Two former executives of now-defunct Direct Access Partners LLC (DAP) were each sentenced to two years in prison for their roles in a bribery scheme involving Venezuela’s state-owned economic development bank, Banco de Desarrollo Económico y Social de Venezuela (Bandes).  On December 8, Tomas Clarke, the former Miami-based senior vice president of DAP, was sentenced to two years in prison and ordered to forfeit nearly $5.8 million for his role.  On December 4, Ernesto Lujan, the former managing partner at DAP’s Miami office, was sentenced to two years in prison and ordered to forfeit $18.5 million. The pair pleaded guilty in August 2013 in the U.S. District Court for the Southern District of New York to conspiracy to violate the FCPA, the Travel Act, and to commit money laundering, as well as substantive counts of these offenses.

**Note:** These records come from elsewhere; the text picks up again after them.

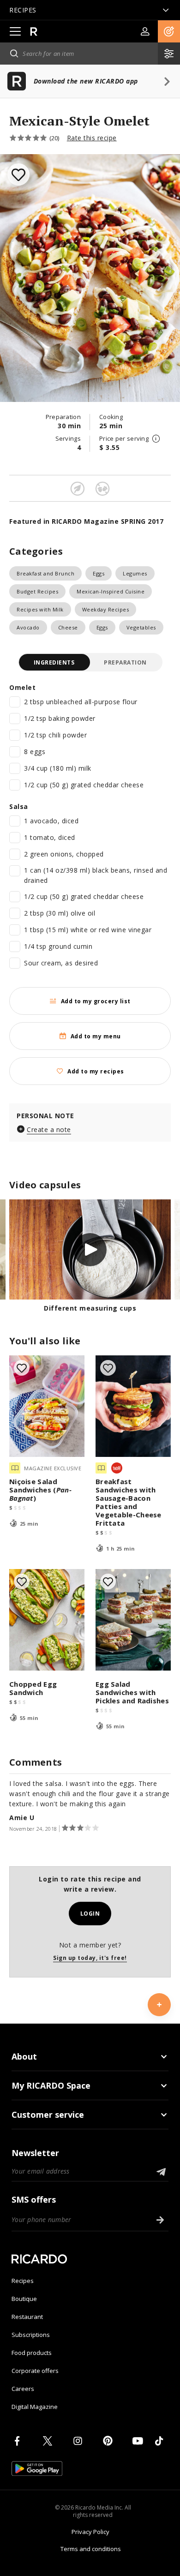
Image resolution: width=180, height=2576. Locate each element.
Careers (23, 2388)
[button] (169, 31)
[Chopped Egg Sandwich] (46, 1620)
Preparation (125, 662)
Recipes (23, 2280)
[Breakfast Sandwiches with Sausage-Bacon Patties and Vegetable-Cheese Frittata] (133, 1406)
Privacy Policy (90, 2532)
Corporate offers (35, 2370)
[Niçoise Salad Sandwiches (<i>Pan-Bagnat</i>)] (46, 1406)
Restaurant (27, 2316)
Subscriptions (31, 2334)
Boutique (24, 2298)
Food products (32, 2352)
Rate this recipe (92, 137)
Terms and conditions (90, 2549)
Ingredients (54, 662)
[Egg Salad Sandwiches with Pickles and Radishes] (133, 1620)
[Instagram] (79, 2440)
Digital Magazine (35, 2406)
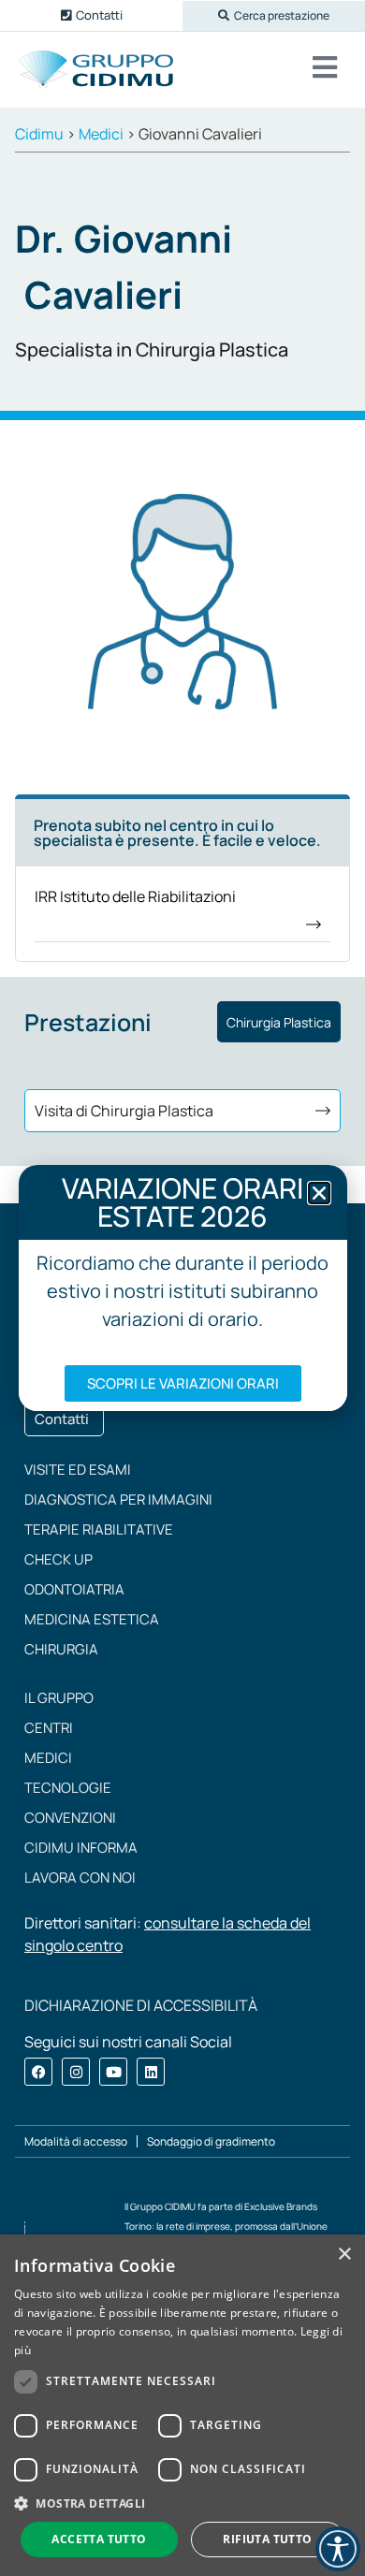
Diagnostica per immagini (118, 1499)
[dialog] (182, 2405)
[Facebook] (38, 2072)
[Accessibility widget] (337, 2548)
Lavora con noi (80, 1877)
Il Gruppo (59, 1698)
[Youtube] (113, 2072)
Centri (48, 1728)
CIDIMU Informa (81, 1847)
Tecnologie (67, 1787)
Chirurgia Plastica (278, 1022)
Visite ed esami (77, 1469)
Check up (58, 1559)
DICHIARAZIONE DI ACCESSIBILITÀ (140, 2005)
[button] (273, 16)
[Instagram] (76, 2072)
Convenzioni (70, 1817)
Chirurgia (61, 1649)
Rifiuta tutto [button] (267, 2539)
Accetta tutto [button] (98, 2539)
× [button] (344, 2255)
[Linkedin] (151, 2072)
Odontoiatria (74, 1589)
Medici (48, 1758)
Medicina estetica (91, 1619)
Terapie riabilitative (98, 1529)
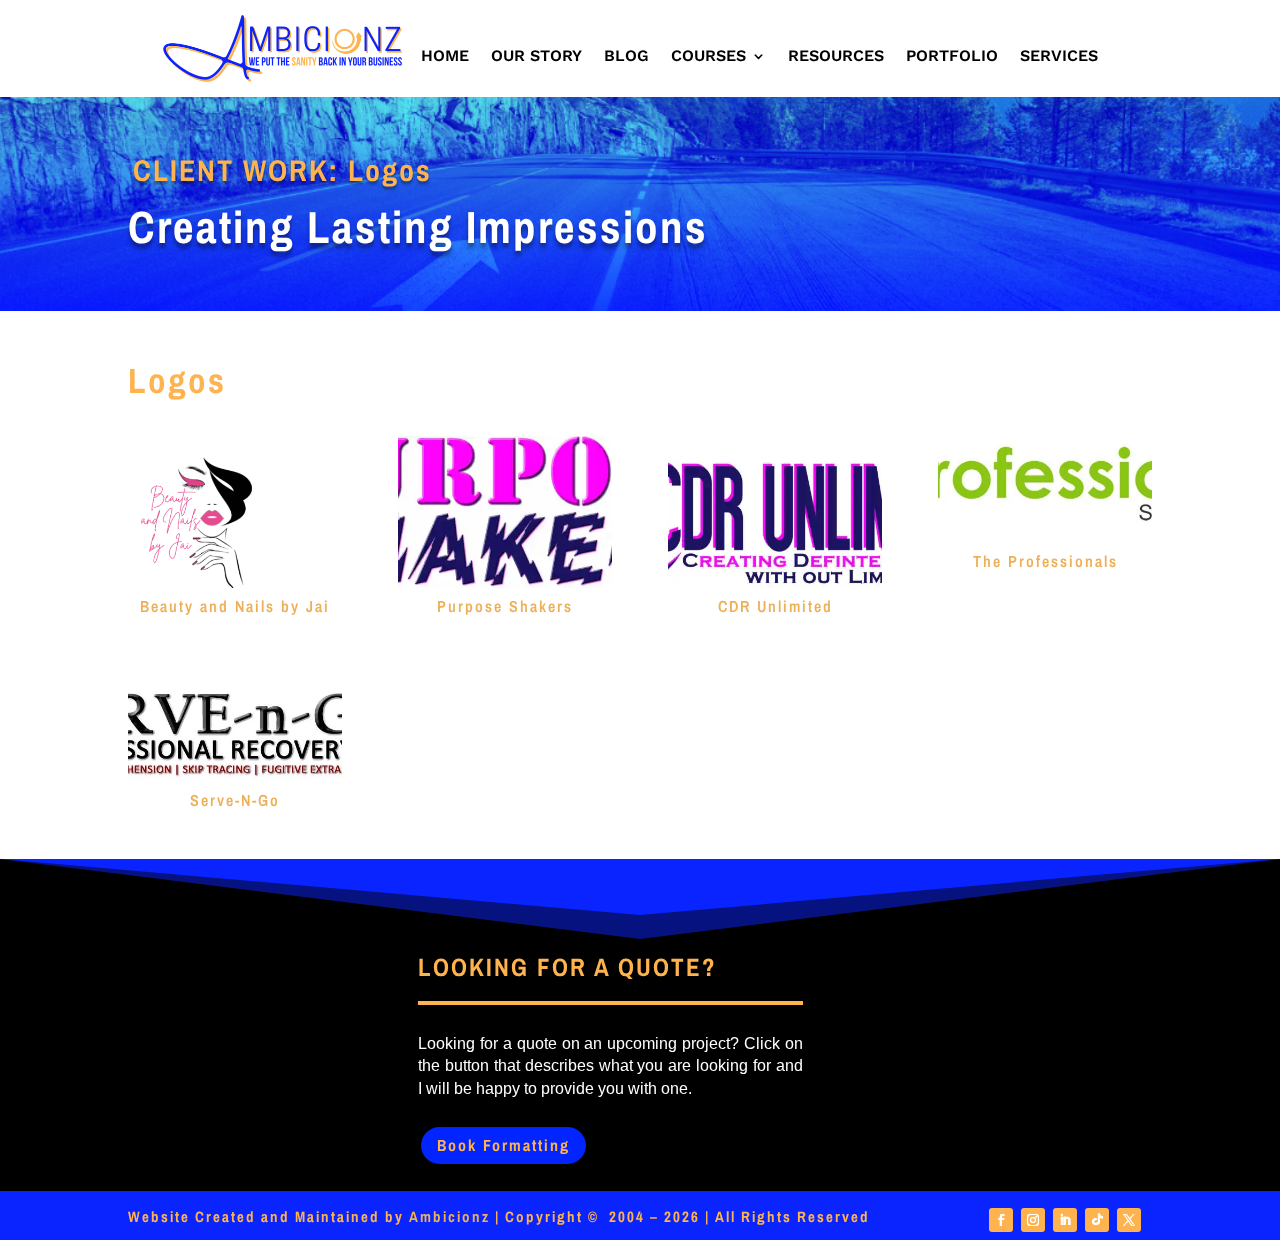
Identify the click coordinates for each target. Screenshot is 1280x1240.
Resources (836, 57)
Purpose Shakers (505, 606)
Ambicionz (449, 1216)
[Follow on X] (1129, 1220)
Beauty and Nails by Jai (235, 606)
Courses (708, 57)
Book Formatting (503, 1145)
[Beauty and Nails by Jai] (235, 512)
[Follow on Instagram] (1033, 1220)
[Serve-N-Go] (235, 726)
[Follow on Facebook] (1001, 1220)
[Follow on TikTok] (1097, 1220)
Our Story (536, 57)
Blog (626, 57)
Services (1059, 57)
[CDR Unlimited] (775, 512)
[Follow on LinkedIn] (1065, 1220)
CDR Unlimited (775, 606)
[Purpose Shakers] (505, 512)
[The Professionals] (1045, 489)
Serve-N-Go (235, 800)
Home (445, 57)
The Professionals (1045, 561)
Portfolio (952, 57)
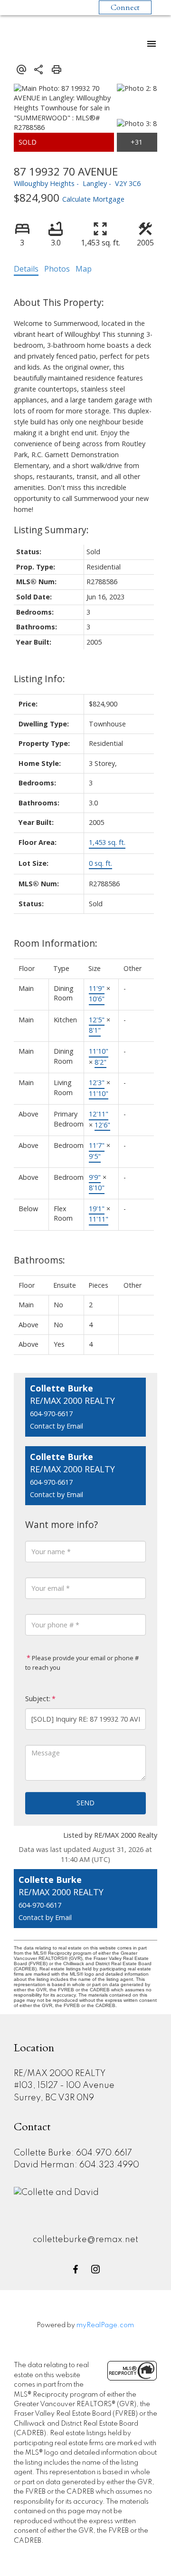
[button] (75, 2269)
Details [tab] (26, 269)
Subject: (37, 1698)
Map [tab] (84, 269)
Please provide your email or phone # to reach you (82, 1663)
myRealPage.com (105, 2325)
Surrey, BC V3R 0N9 (54, 2098)
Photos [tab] (57, 269)
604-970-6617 (51, 1413)
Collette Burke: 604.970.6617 (73, 2153)
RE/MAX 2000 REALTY (59, 2073)
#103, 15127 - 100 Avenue (64, 2085)
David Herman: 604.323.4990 (76, 2165)
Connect (125, 7)
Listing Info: (39, 678)
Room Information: (55, 943)
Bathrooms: (39, 1260)
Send (85, 1802)
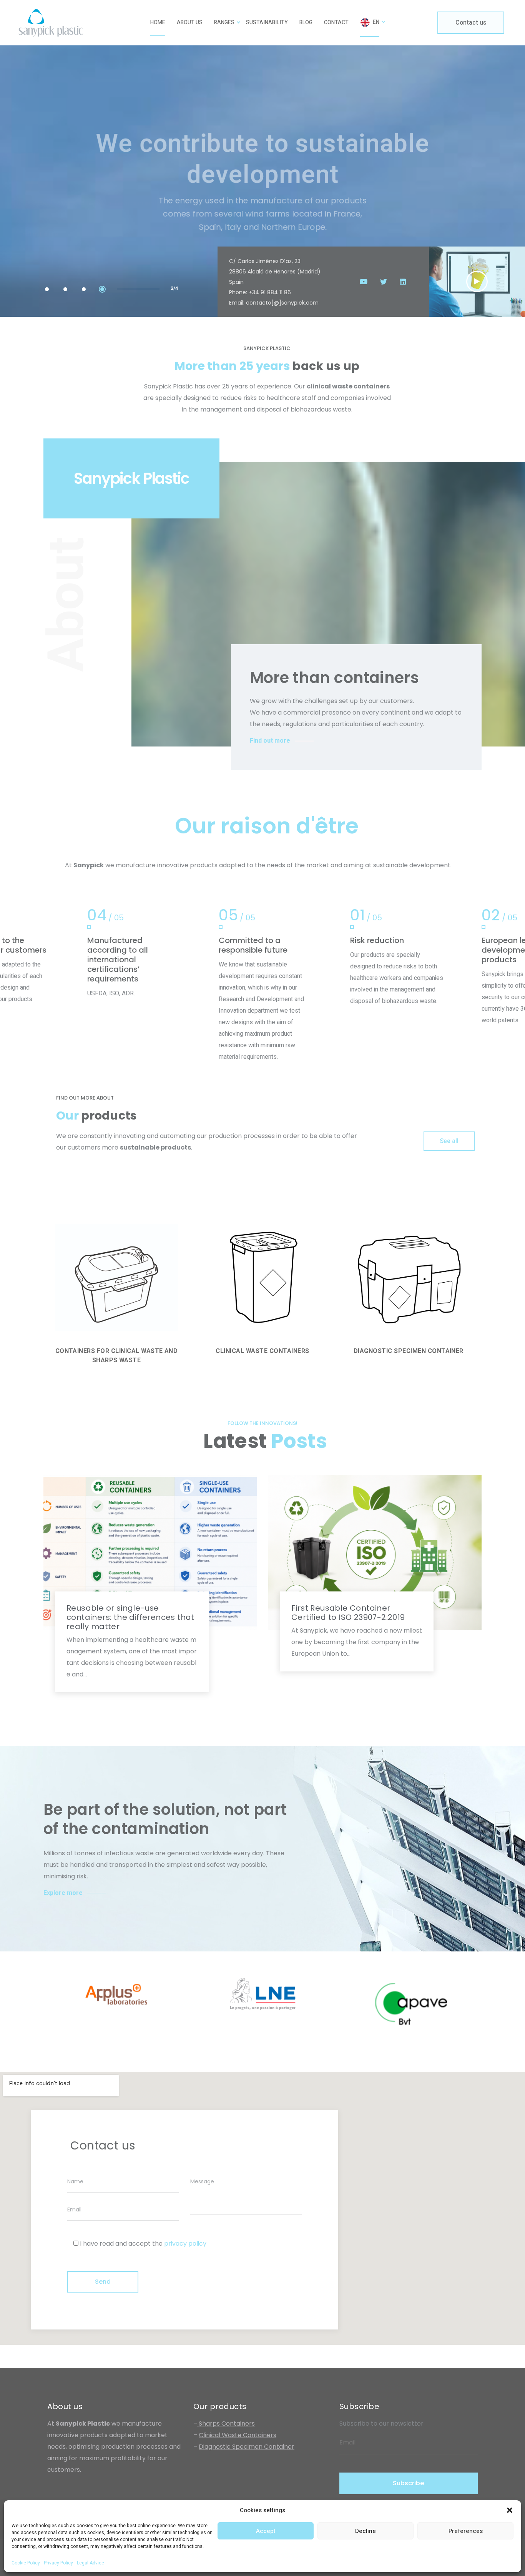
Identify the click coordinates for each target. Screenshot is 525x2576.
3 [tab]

As described in a prior FCPA Scorecard post, DAP, a New York based broker-dealer, earned more than $60 million in commissions from trades placed by Bandes over a five year period.  To obtain that business, DAP paid millions of dollars in bribes to a Bandes official, Maria De Los Angeles Gonzalez De Hernandez (Gonzalez), often routing them through third parties and offshore bank accounts in Switzerland and elsewhere.  Clarke and Lujan are two of five former DAP executives to plead guilty in connection with this case.  In March, two other former executives, including DAP’s former CEO, were each sentenced to four years in prison.  One other former executive, who pleaded guilty in August 2013, has yet to be sentenced.  Gonzalez, who pleaded guilty in November 2013 in the U.S. District Court for the Southern District of New York to conspiracy to violate the Travel Act and to commit money laundering, as well as substantive counts of these offenses, also is awaiting sentencing.